DSOs Deliver Better Marketing ROI
At DMscore, we intersect with DSOs (and all dental practices) at the corner of marketing and patient-acquisition. DMscore ranks the marketing footprint of professional services companies, comparing them against their local competitors.
We look for strength in areas like Google Ads spend, SERP (Search Engine Results Pages) and Directory presence. A DMscore is like a FICO Score™, but for digital marketing performance and ROI. Our algorithm weighs a number of key factors to determine the score. By monitoring their DMscore and looking at our suggestions as to where to focus digital marketing improvements, dental practices can optimize their effectiveness at gaining more customers than their local competition. Agencies that develop marketing programs for dental practices can also monitor an improving DMscore, and can use it as a benchmark to monitor their work product. DMscores range from 0-100.
Recently we compared the relative scores of 54,000 DSO-affiliated practices with those that are not affiliated with the larger organizations. What we found, generally, is that DSO-affiliated practices clearly tend to have higher DMscores.

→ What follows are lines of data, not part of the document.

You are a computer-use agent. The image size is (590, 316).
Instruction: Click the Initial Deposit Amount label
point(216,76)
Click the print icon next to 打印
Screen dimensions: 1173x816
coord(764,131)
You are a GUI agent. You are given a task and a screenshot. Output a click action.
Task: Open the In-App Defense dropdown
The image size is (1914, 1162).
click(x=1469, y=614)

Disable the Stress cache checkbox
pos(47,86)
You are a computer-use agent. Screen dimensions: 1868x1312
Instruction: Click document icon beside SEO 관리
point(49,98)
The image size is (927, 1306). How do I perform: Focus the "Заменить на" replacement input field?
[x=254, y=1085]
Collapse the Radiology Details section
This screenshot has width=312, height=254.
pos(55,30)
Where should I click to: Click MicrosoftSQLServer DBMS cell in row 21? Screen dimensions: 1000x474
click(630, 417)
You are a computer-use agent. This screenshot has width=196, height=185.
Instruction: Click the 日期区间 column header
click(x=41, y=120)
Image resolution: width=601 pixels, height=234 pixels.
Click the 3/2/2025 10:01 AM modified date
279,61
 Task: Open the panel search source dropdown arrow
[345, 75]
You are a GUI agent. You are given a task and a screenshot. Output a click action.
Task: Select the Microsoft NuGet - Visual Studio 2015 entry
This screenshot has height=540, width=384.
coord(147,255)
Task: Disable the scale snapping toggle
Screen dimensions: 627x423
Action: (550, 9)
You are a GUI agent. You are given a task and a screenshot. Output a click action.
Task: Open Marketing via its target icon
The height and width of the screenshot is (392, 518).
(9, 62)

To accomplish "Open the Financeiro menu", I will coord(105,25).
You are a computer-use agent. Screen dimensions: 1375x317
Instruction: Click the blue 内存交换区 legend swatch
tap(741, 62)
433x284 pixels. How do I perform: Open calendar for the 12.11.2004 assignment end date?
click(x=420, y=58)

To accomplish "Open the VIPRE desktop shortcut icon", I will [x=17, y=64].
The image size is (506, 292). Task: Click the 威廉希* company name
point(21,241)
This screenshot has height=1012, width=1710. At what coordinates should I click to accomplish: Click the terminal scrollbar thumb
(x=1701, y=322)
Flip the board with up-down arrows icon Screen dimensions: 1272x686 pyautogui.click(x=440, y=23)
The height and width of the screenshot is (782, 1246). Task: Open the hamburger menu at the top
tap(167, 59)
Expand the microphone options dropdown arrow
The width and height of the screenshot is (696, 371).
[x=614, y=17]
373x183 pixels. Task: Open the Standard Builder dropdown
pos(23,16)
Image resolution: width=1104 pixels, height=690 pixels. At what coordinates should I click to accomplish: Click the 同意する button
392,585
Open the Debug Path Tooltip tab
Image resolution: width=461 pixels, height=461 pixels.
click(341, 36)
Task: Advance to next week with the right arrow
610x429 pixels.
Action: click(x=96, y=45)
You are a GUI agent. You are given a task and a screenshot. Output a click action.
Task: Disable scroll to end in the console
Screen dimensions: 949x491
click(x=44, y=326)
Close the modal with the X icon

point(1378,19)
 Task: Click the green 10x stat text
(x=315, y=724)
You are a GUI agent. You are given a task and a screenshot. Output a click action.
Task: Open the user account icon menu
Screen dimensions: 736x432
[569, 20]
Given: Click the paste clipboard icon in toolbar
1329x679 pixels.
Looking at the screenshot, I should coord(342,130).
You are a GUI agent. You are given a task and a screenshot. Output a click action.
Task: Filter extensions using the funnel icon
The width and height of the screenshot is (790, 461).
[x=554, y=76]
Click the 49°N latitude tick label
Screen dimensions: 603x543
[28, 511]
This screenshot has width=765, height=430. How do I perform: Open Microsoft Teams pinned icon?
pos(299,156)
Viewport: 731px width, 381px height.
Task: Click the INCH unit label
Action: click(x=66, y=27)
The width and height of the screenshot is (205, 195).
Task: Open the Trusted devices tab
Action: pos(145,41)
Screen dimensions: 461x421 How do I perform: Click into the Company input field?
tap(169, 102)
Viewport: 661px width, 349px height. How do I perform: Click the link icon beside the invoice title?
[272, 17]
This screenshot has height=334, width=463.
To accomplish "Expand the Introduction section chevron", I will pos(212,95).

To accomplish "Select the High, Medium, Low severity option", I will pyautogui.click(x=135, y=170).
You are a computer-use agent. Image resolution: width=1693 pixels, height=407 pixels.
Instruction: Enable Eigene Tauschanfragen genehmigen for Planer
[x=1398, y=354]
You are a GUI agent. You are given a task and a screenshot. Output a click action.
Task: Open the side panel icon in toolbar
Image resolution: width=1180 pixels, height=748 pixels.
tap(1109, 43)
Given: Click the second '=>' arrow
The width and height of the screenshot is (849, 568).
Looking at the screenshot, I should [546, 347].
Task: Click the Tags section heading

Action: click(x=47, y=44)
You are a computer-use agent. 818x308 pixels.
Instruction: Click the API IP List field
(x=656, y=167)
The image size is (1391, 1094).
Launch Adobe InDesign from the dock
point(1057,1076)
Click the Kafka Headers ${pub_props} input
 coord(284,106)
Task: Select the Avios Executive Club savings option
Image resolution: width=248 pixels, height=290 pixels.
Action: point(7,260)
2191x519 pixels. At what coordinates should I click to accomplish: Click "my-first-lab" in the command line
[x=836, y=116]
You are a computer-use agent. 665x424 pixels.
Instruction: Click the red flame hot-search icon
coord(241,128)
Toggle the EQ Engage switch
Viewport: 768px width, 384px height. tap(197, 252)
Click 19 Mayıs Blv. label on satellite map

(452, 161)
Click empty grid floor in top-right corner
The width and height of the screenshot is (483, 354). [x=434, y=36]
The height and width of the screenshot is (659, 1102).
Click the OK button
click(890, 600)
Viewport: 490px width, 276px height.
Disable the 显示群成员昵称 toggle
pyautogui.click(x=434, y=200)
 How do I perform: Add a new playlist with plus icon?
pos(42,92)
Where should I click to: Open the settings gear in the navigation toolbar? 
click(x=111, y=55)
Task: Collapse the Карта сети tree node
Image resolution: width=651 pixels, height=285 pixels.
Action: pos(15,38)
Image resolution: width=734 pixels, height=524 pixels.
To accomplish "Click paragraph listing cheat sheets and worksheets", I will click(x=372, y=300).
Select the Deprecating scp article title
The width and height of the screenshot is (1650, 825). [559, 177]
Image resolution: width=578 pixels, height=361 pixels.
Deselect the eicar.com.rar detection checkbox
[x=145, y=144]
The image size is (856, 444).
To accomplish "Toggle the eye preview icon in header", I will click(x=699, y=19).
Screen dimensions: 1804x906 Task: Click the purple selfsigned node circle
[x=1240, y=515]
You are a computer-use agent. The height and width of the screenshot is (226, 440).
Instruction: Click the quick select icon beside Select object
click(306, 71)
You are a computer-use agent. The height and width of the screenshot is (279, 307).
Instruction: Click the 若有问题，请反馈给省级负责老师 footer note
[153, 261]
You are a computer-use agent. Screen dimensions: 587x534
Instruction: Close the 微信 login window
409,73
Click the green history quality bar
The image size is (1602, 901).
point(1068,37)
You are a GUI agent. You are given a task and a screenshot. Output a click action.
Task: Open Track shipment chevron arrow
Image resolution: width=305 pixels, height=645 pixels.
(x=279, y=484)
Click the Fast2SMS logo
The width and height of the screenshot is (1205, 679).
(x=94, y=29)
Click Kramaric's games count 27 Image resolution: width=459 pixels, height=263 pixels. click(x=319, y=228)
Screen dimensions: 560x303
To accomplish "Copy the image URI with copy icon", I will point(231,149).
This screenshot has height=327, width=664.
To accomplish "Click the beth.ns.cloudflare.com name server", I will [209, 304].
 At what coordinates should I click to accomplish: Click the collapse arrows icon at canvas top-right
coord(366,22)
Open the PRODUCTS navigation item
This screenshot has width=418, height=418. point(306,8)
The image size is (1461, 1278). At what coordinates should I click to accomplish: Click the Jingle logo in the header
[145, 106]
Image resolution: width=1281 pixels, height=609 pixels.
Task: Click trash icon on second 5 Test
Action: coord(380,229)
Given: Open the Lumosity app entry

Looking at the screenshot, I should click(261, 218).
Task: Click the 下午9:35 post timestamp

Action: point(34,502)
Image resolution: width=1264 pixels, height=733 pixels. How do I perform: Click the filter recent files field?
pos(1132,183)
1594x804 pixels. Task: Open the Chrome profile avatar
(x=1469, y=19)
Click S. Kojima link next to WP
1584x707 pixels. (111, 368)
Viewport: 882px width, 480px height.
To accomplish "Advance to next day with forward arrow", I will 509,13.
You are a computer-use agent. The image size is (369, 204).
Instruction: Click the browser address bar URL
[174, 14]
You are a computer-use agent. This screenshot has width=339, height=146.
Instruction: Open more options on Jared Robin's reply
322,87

- 60% of non-DSO practices have DMscores under 30 (out of 100).
- Only 1.5% of lone practices score a DMscore of 70 or higher.
- The numbers get much better with practices with two offices. 45% had scores under 30 and 3% of these scored better than 70, which is double that of single offices.
- Practices with at least 15 locations had higher DMscores, with 40% under DMscore of 30 and 15% over 70.
One of the most notable differences is that DSO-practices (Western Dental, for instance) are much more likely to spend heavily on Google Ads than individual practices. In fact, the gap between lone practices and DSO practices in Google Ads spend is enormous. Only 6% of lone practices are buying Google Ads! About 20% of larger practices with more offices buy Google Ads. By contrast, 60% of large DSOs commit dollars to buying Google Ads—a tenfold increase in Google Ads buying as compared with the lone practitioner. Fully 45% of DSO-affiliated locations scored above 70 in paid advertising (aka Google Ads).
Our research continues to reveal that size does matter when it comes to marketing. Larger DSOs (those with more than 25 offices) fare best. We found that 38% of these scored better than 70, while 50% scored between 40 and 70 (out of 100).
DSOs have greater leverage in general.
We found that many of them support more than one internet domain (web address) for a single office, giving them the ability to deploy parallel marketing plans that may deliver more than one DMscore per office location.
Perhaps most importantly, 58% of DSO offices are in the top 3 marketing positions for their location!
All of this suggests it will be increasingly difficult for unaffiliated practices to compete for patients—cementing the primacy of DSOs going forward unless competitive measures are undertaken today.
Small Practices Can Still Effectively Compete if They are Aggressive in Marketing Today
All of the above notwithstanding, we are also seeing opportunities in specialization—and the purchase of “long tail” ad keywords to support it.
By “long tail” we mean those keywords or combinations of keywords that are much more specific (pediatric maxillofacial surgery, for instance) rather than general (like “dentistry”). Long tail has been the haunt of smaller, specialized businesses for years, and careful spending on the right keywords can deliver valuable traffic to even the smallest practitioner.
We tested 20 dental related, long tail keywords; and found that when we test these keywords, 65% of single practices or small offices manage to appear on the first page of search results—an outstanding achievement. The same statistic is 75% for very large DSOs—better, but not that much better. This suggests that DSOs have taken up all of the inventory of keywords with general, or “global” reach; while well-thought out campaigns using very specific (long tail) keywords are still within reach for the lone practitioner.
First Page of Search Results (20 dental related, long tail keywords)
With COVID-19 having sidelined many dentists, is it time for practitioners to take a careful look at their digital marketing? The current situation will not last forever, and the landscape may be different once it’s over.